** Opening Dataset excerpts block **

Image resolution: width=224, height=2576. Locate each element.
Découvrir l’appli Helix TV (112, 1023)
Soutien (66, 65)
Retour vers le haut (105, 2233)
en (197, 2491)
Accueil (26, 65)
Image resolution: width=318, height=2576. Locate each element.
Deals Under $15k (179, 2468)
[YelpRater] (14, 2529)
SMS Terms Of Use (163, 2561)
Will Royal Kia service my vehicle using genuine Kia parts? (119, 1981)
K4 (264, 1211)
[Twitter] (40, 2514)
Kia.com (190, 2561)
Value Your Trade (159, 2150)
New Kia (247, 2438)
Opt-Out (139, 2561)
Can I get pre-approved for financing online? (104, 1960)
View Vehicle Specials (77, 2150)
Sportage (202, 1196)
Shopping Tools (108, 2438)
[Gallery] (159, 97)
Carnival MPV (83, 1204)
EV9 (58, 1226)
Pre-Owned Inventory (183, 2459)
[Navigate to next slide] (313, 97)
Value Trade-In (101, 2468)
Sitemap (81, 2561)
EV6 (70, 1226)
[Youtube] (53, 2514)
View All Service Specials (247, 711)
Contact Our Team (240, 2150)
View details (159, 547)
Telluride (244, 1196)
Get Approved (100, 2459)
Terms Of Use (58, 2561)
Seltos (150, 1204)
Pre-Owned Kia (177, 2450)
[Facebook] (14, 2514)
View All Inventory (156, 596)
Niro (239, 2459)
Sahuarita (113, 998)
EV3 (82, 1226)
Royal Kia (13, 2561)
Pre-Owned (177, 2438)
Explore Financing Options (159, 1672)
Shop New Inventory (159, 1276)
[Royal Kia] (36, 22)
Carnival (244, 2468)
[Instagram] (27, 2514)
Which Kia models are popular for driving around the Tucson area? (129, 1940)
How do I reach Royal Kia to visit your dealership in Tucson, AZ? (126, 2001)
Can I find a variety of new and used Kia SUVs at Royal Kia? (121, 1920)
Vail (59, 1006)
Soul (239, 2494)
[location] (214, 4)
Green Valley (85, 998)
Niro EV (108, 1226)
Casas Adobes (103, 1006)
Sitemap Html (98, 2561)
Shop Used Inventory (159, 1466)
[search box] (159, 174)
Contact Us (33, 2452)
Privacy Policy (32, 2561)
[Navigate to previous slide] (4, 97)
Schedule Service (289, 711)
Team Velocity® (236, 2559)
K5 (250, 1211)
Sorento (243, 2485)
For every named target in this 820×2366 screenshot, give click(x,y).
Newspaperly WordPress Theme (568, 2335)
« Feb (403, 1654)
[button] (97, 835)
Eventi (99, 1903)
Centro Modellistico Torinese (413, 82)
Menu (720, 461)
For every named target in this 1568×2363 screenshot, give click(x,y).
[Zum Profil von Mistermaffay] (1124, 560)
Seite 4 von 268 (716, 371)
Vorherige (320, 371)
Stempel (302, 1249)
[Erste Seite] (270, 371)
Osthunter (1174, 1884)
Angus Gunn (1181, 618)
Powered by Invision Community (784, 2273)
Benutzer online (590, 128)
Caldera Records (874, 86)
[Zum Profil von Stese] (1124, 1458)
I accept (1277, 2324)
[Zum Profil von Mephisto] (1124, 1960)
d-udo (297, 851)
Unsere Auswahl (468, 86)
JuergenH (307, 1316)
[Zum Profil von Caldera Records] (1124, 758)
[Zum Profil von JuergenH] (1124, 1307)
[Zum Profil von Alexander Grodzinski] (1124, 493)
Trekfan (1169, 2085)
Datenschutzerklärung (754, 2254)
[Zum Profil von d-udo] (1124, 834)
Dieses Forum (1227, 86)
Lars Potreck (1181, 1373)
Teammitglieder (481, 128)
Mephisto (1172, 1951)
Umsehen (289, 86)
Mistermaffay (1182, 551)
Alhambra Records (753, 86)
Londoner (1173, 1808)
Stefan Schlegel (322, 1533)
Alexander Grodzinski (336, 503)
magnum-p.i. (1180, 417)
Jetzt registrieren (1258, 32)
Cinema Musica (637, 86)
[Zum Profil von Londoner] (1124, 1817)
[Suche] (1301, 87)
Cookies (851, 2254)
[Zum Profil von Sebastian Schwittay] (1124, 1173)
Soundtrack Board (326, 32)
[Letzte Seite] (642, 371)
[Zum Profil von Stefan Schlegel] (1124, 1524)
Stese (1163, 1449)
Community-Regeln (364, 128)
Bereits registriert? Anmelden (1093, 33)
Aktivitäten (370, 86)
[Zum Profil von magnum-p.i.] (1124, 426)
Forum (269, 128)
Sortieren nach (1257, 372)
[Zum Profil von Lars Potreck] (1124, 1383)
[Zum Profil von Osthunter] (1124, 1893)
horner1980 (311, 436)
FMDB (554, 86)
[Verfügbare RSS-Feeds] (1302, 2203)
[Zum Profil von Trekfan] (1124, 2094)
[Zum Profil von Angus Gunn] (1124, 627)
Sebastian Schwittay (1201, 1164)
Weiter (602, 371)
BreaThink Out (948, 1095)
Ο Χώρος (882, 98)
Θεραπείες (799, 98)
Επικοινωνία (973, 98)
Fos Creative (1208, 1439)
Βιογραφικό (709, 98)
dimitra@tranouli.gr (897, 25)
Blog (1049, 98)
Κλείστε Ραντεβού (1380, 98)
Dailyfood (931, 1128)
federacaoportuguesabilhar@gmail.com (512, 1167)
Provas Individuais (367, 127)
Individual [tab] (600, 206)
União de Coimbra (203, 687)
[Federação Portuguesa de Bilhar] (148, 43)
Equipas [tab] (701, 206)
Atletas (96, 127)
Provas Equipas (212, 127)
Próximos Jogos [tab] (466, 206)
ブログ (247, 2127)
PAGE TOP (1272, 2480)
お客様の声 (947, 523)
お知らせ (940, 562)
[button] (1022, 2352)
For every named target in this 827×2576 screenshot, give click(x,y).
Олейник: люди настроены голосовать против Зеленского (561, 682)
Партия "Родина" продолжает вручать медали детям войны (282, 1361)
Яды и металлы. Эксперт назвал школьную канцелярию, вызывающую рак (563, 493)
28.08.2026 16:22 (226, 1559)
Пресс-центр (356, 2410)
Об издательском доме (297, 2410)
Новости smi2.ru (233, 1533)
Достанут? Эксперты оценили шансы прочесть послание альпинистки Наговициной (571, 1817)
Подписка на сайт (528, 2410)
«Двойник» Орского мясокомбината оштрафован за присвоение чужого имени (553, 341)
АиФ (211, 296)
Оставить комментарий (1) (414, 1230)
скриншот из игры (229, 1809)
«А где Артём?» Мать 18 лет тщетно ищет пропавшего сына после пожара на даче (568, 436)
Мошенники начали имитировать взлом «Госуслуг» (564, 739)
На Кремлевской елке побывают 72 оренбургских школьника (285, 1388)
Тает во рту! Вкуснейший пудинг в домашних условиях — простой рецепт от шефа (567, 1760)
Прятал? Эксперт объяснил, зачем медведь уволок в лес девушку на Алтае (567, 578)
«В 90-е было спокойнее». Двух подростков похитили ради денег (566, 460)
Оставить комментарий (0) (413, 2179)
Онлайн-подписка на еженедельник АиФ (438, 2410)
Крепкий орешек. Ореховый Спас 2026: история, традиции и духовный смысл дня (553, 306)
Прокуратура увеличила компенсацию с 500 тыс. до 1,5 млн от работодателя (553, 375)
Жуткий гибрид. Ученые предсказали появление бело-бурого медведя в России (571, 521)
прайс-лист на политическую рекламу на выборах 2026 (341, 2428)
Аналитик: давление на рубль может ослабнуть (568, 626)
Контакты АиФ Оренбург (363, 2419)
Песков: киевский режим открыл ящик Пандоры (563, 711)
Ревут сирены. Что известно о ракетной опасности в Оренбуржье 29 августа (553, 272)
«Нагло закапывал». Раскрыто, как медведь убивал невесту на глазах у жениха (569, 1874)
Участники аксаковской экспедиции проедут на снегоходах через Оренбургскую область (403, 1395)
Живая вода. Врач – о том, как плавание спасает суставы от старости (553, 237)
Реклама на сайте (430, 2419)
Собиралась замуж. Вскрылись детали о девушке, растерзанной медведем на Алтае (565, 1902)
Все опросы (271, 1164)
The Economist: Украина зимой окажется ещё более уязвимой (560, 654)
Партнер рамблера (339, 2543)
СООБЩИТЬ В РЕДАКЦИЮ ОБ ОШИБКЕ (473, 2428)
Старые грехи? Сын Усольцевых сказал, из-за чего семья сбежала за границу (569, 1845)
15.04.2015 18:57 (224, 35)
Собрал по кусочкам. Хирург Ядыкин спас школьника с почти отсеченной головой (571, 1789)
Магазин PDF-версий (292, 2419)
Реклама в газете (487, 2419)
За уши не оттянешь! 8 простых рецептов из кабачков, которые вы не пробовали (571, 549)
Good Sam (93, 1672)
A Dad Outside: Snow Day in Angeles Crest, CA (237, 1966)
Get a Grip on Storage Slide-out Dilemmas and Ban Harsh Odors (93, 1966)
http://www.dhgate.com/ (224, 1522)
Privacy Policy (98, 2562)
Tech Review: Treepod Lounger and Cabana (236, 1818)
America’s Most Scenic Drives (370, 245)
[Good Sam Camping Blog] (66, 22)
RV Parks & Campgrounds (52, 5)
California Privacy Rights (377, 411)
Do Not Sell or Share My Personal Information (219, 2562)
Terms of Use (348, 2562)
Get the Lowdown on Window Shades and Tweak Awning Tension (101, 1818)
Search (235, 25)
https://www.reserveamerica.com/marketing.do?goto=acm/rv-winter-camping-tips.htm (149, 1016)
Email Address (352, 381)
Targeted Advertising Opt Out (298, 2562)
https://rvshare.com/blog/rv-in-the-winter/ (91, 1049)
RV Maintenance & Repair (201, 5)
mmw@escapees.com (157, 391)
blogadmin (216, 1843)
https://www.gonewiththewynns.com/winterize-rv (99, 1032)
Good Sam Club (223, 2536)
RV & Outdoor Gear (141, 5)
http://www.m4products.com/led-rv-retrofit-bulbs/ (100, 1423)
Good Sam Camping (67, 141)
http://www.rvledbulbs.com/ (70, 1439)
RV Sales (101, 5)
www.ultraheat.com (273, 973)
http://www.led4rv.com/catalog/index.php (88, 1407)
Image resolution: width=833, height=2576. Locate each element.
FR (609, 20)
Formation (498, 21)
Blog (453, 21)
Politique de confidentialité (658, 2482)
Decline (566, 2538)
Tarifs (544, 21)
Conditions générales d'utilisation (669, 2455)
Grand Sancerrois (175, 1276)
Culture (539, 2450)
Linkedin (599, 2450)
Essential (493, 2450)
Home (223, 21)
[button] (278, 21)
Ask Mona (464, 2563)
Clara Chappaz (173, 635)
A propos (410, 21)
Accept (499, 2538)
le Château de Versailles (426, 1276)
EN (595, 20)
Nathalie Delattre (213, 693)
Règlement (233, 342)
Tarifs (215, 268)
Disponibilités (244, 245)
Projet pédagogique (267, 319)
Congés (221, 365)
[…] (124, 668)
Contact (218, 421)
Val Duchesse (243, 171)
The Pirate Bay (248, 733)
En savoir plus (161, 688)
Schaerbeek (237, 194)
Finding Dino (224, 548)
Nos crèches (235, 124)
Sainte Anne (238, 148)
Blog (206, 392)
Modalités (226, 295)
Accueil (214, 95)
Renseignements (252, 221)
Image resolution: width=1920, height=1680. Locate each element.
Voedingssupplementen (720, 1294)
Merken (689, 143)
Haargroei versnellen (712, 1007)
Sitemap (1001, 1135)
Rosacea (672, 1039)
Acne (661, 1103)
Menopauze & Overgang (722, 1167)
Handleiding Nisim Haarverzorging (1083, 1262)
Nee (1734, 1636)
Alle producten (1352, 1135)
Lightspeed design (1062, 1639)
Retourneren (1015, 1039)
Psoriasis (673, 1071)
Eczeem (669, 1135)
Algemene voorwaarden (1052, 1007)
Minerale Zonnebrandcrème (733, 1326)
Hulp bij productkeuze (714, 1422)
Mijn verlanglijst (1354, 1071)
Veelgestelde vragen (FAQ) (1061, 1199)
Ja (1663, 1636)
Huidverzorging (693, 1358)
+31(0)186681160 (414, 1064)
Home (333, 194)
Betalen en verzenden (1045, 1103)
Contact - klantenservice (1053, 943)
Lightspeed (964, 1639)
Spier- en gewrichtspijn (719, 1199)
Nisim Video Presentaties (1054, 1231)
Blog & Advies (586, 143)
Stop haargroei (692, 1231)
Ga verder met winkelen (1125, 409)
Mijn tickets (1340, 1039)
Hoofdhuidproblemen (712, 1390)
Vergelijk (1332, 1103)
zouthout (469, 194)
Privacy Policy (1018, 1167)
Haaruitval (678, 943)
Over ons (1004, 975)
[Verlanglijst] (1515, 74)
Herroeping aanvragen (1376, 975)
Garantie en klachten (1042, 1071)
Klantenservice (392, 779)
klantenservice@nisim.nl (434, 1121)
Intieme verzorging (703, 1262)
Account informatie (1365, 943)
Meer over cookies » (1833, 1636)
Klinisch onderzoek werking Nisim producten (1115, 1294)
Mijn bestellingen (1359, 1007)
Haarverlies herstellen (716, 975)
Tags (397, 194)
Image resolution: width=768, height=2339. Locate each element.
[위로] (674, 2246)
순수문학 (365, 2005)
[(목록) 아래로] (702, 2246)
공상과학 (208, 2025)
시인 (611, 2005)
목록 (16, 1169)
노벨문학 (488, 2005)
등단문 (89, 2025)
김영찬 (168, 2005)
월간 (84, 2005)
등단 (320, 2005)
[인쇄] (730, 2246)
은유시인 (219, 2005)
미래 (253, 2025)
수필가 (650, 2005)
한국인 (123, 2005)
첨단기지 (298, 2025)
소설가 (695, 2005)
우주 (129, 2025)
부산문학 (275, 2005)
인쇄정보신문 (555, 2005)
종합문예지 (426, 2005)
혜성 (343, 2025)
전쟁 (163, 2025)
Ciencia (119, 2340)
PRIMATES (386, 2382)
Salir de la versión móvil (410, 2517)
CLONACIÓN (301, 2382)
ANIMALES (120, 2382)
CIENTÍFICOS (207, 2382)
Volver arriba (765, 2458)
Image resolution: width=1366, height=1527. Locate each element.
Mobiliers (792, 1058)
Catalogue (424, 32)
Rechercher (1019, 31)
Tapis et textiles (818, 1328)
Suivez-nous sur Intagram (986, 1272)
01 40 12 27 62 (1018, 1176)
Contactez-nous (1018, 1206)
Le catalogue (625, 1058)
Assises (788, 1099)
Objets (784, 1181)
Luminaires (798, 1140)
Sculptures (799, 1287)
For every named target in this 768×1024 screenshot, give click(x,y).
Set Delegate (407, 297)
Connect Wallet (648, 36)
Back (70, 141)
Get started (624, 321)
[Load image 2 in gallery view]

** Closing Dataset excerpts block **

_Your goal_. Lines of the listing above that hold the string "Provas" should each be copied.

_Output for this task_.
Provas Individuais (367, 127)
Provas Equipas (212, 127)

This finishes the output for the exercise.